It is presently in a plastic barrel - 10 gallon batch in 14 gallon plastic barrel that has a metal compression band. Should I bulk age it in that? I was thinking of getting it into glass for long term storage - then finish by putting 5 gallons in an oak barrel I acquired…at least for a month or so at the very end.
is this concern because the plastic may leach unpleasant stuff into the beer? or for o2 permeability concerns? or something else?
I can see some concern over leaching as the beer’s pH drops and I have no idea if it’s something else, but on the o2 permeabilty side I would think that plastic would be fine. an oak barrel is going to have some significant o2 permeability and that is the traditional fermentation and aging vessel for many mixed ferments. Just curious about your thinking here.

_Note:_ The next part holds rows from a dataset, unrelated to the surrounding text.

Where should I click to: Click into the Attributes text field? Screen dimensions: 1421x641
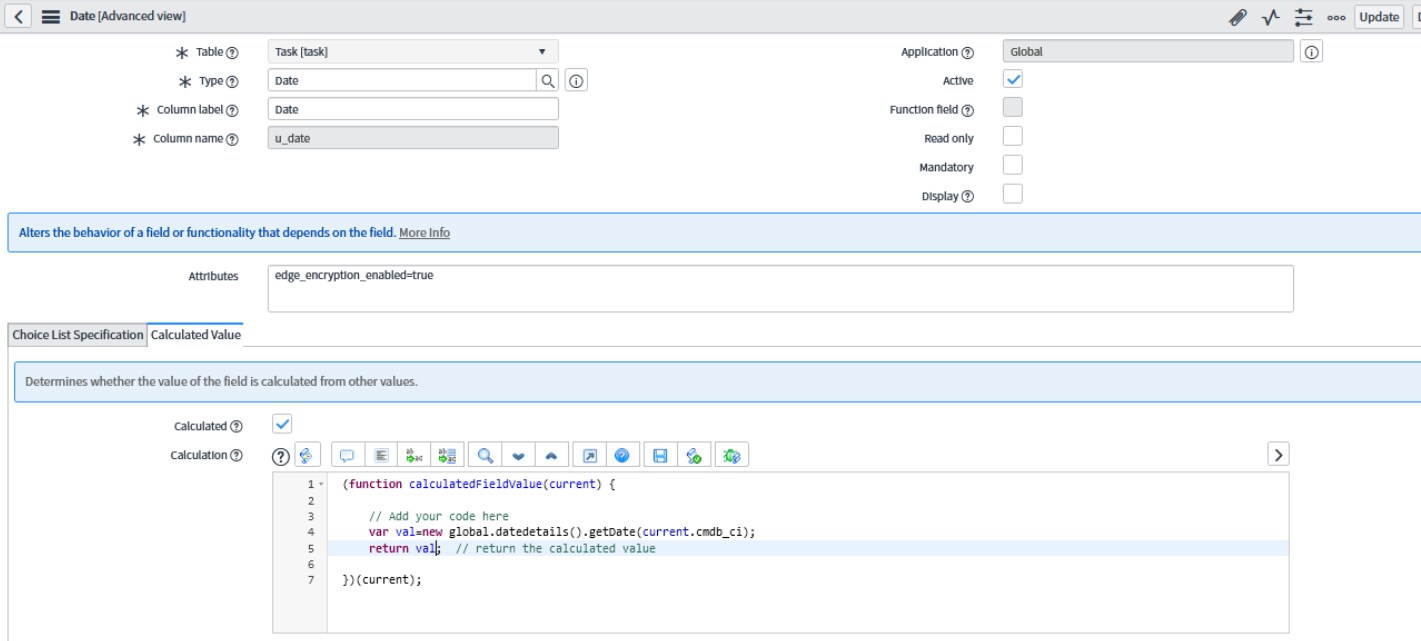[780, 288]
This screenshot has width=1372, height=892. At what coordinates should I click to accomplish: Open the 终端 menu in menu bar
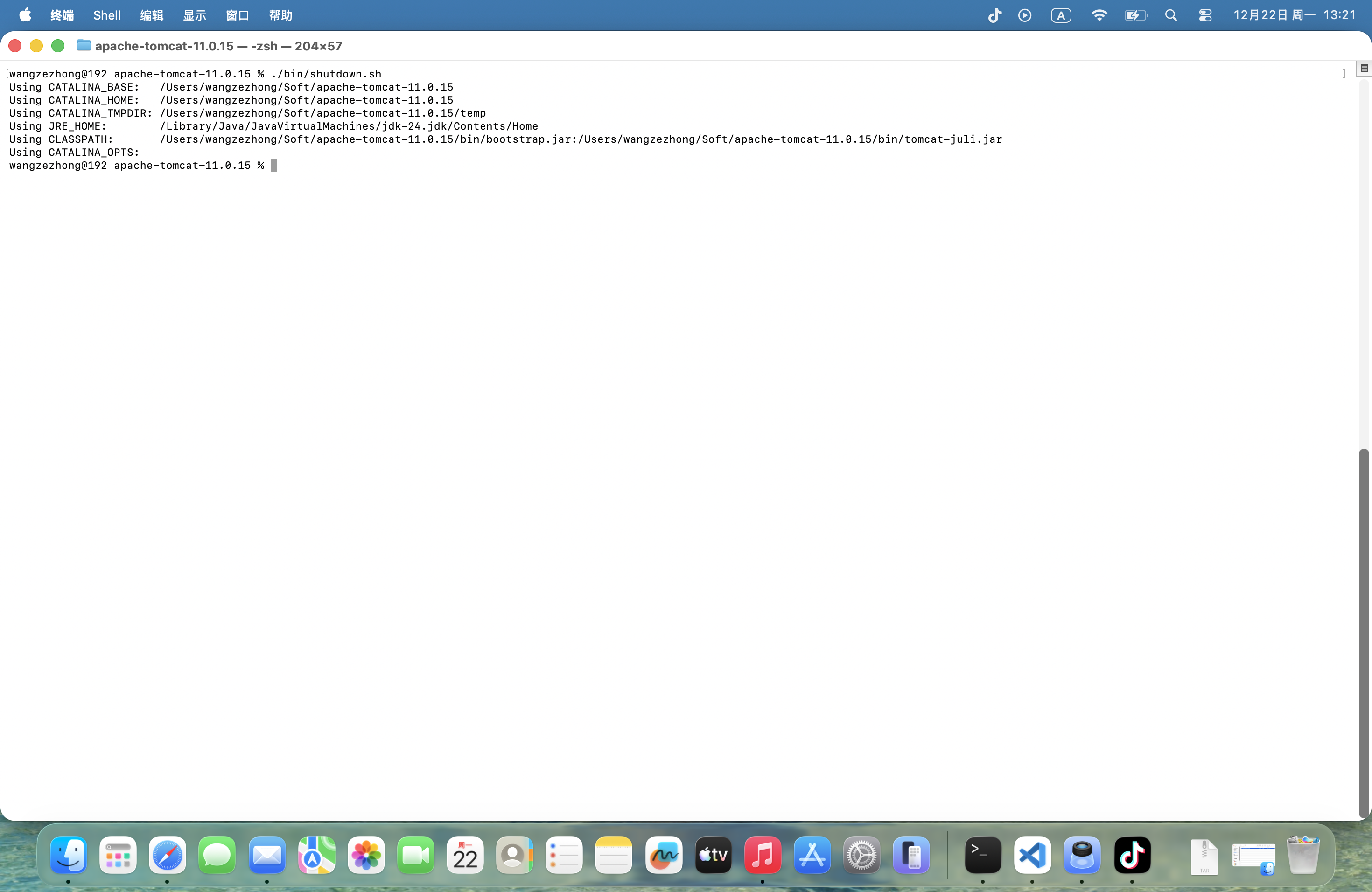62,15
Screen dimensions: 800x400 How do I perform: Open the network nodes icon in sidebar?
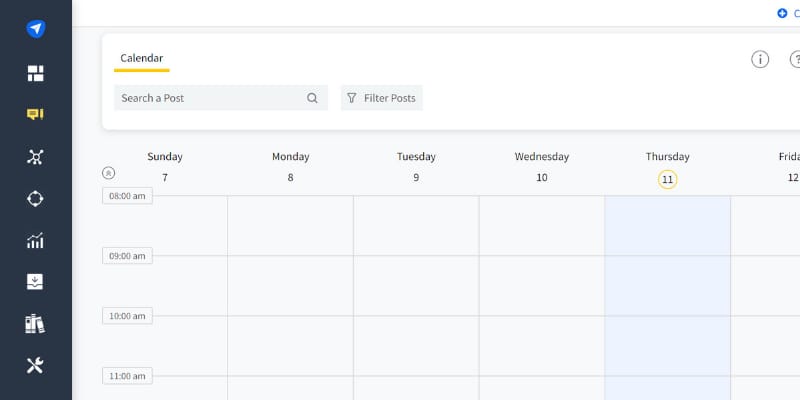click(35, 156)
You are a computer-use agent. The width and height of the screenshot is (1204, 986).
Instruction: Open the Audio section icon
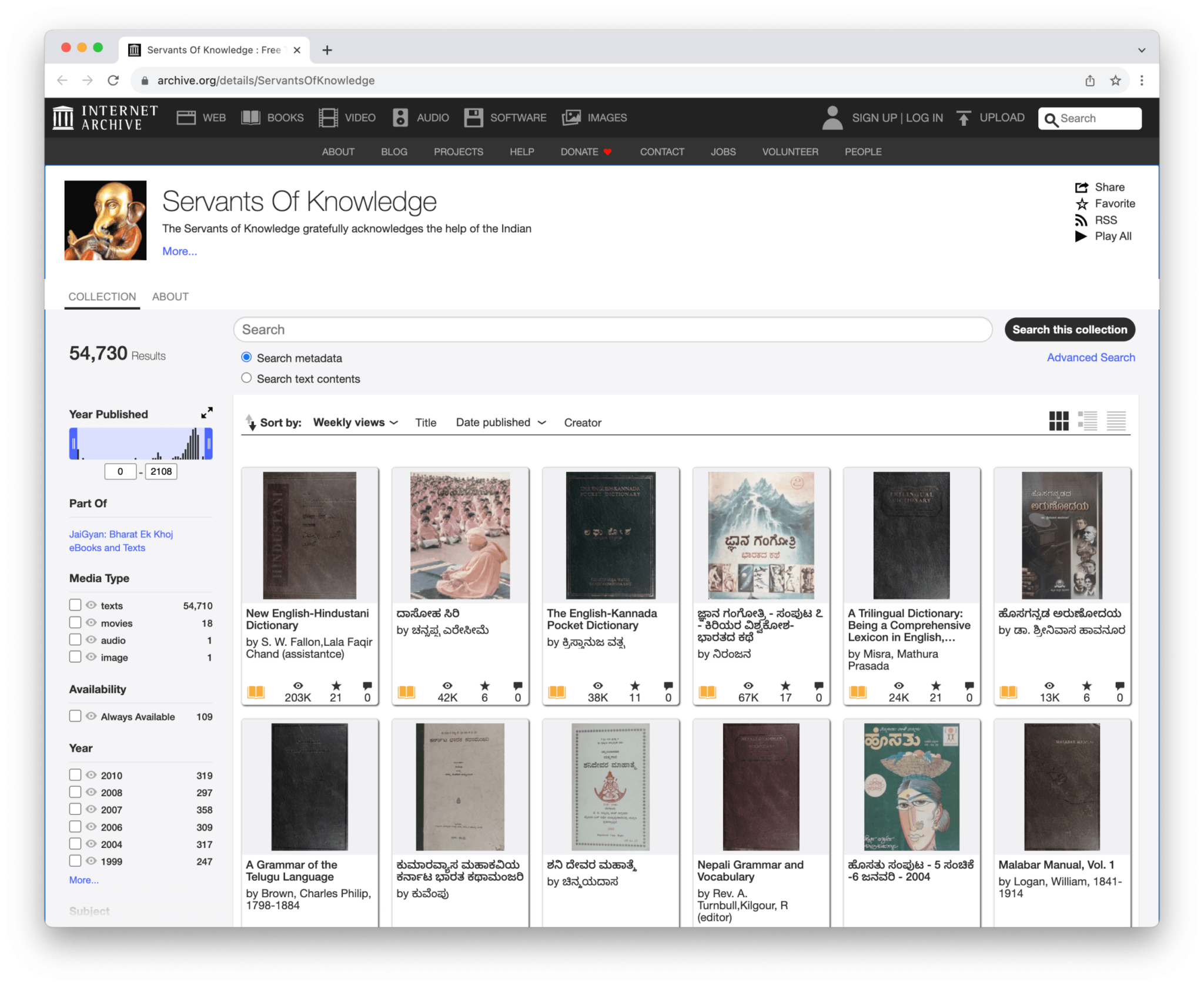click(400, 118)
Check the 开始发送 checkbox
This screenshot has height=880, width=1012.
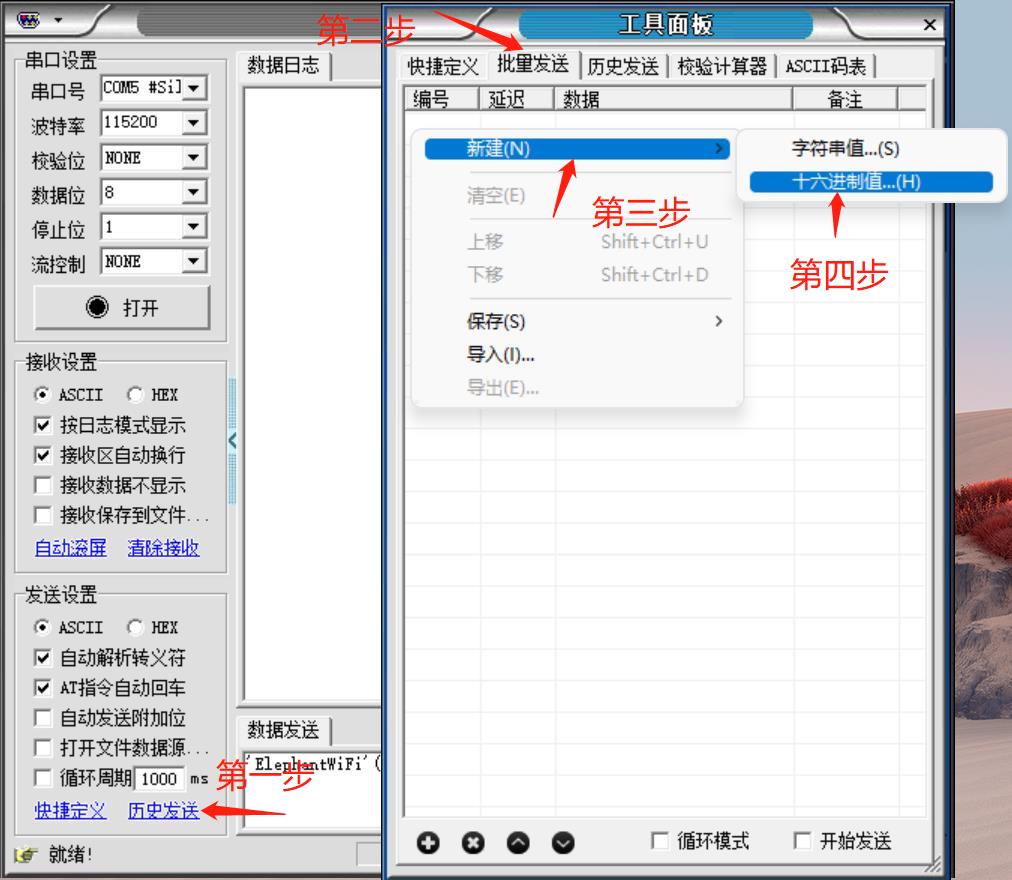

Usually plastic is eschewed due to oxygen permeability concerns. Personally, I would not use a plastic fermentor for long term aging without knowing it is food grade plastic and the oxygen permeability just because not all plastic containers are made with food storage in mind. I think the fear of aging in buckets is somewhat overblown but I’ve never personally gone more than a few months in a bucket (and with no ill effects). I do have a better bottle with 2.5 year old lambic and it is fine so if what you are using is made of the same stuff as better bottles it will probably be ok.
well that answers that. I wouldn’t do a long term ageing in a bucket either if I had ANY concern about too much acetobacter activity. that’s amazing almost 10x as much o2 permeability as my 20 liter barrel.